# Electric potential energy and equipotential lines

Consider an electric dipole as in the figure. There is a vertical equipotential line/surface. If I understand correctly, electric potential is the amount of work done per unit charge in bringing a charge from infinity to a distance r from a charge.

But consider moving along the equipotential line from infinity to a point along the equipotential line. Surely the work done to move the charge must be zero, since we are moving along an equipotential line. However, the electrostatic field is conservative, so work done in moving from infinity to a given point should be the same along any path. Therefore, work done in moving a charge from infinity to a point close to a dipole is zero.

This is clearly not the case, where have I gone wrong?? Thank you!

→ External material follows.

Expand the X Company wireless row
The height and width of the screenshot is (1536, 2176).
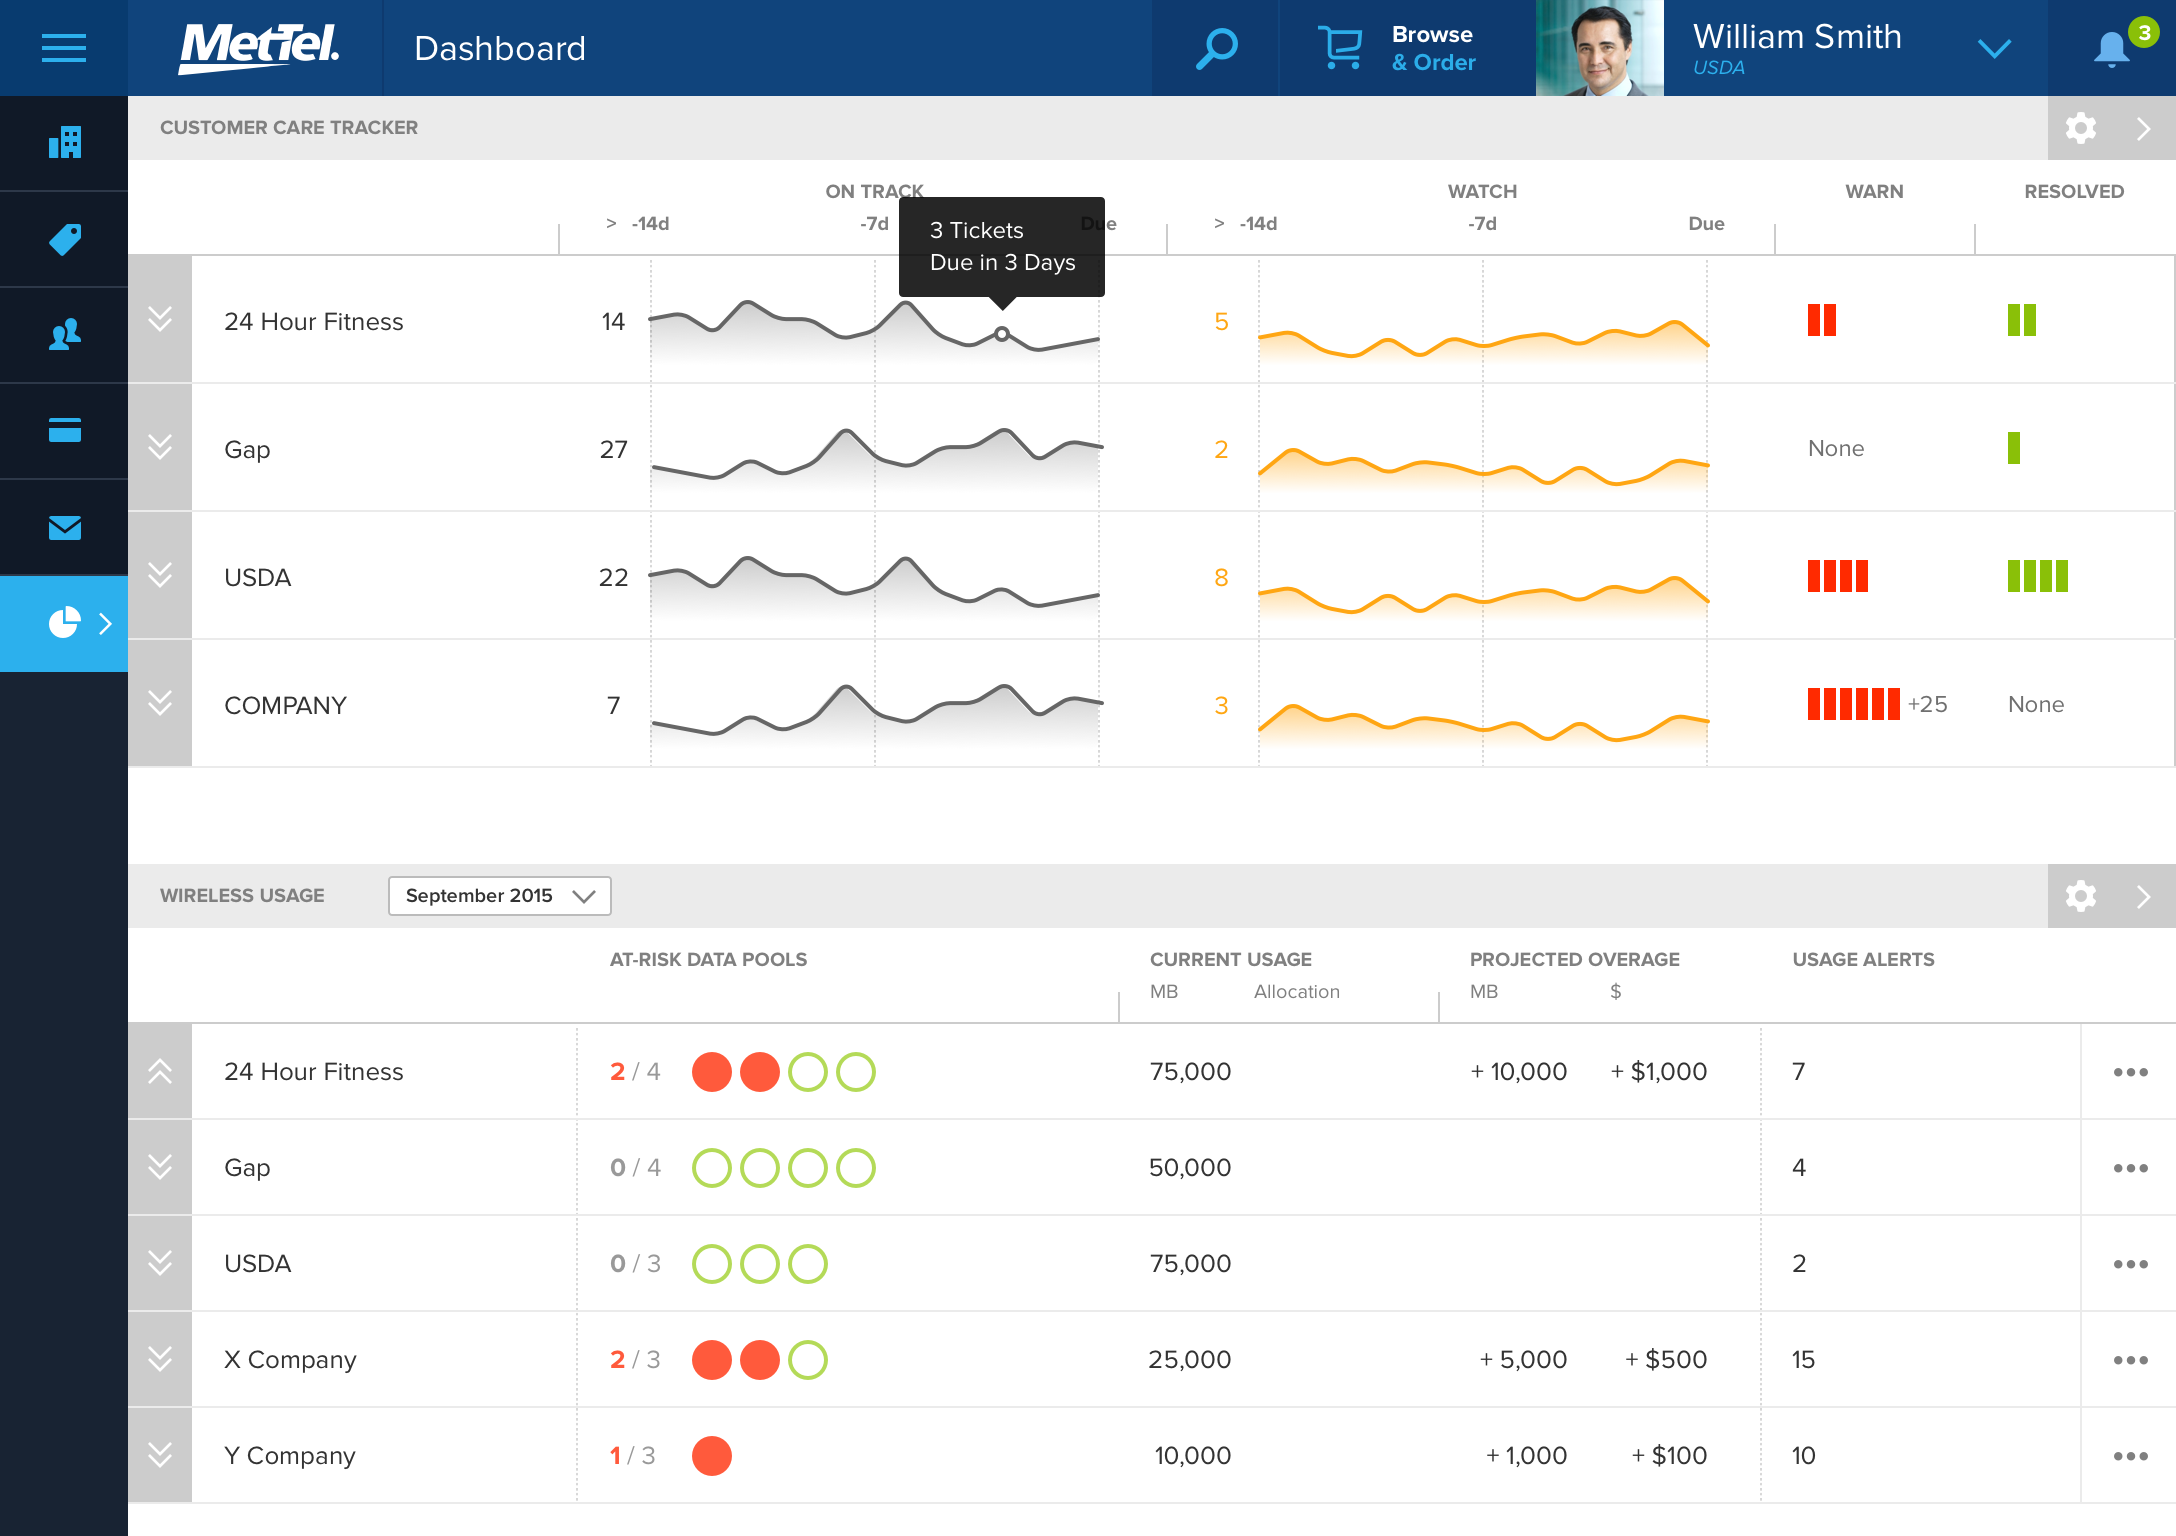[x=160, y=1359]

• I think if the charges forming the dipole are fixed then the only equipotential line that you can follow all the way to infinity is the $\phi=0$ vertical line. Moving a charge between any two points in this line will require no work, including bringing it from infinity $y \rightarrow \pm \infty$ regardless of the trajectory you follow. But notice that the potential at infinity in any other direction also vanishes, which meas as long as you bring it to the vertical line following any path, the work will still be $0$ regardless and it will be consistent with the potential difference. – secavara Feb 19 '18 at 17:39
• Adding to @secavara, let's say you're off to left at infinity, where the potential is zero, and you move to the vertical line (narrowly missing the pole): all the loops you cross are closed, so at first you cross them going against the arrows for most of the journey, and then you cross the same lines again with the arrows at your back as the "+" enters the rearview : net delta is zero for all paths. – JEB Feb 19 '18 at 17:44
• You talk about "bringing a charge ... to a distance r from a charge". This only applies in the case with where a single point charge causes the potential (or other cases with the same symmetry). In other cases you should think about bringing a charge to a particular point in space. – The Photon Feb 19 '18 at 17:44

Equipotential lines are always at right angles with the electric field (most clearly shown in the centermost equipotential line). This implies that if a charge were to move along an equipotential line then throughout the entire journey $F_{electric} \perp dr$ and hence, $F_{electric} \cdot dr = 0$.
To move a charge along an equipotential line, you'd need to supply two forces: one to cancel out the net force from the two charges, and the other to move it along the equipotential. So: $F = -F_{electric} + F_{tangential}$. Calculating the total work done: $$W = \int{F \cdot dr} = \int{(-F_{electric} \cdot dr)} + \int{F_{tangential} \cdot dr}$$ As we previously argued, $F_{electric} \perp dr$ so $$W = \int{F_{tangential} \cdot dr}$$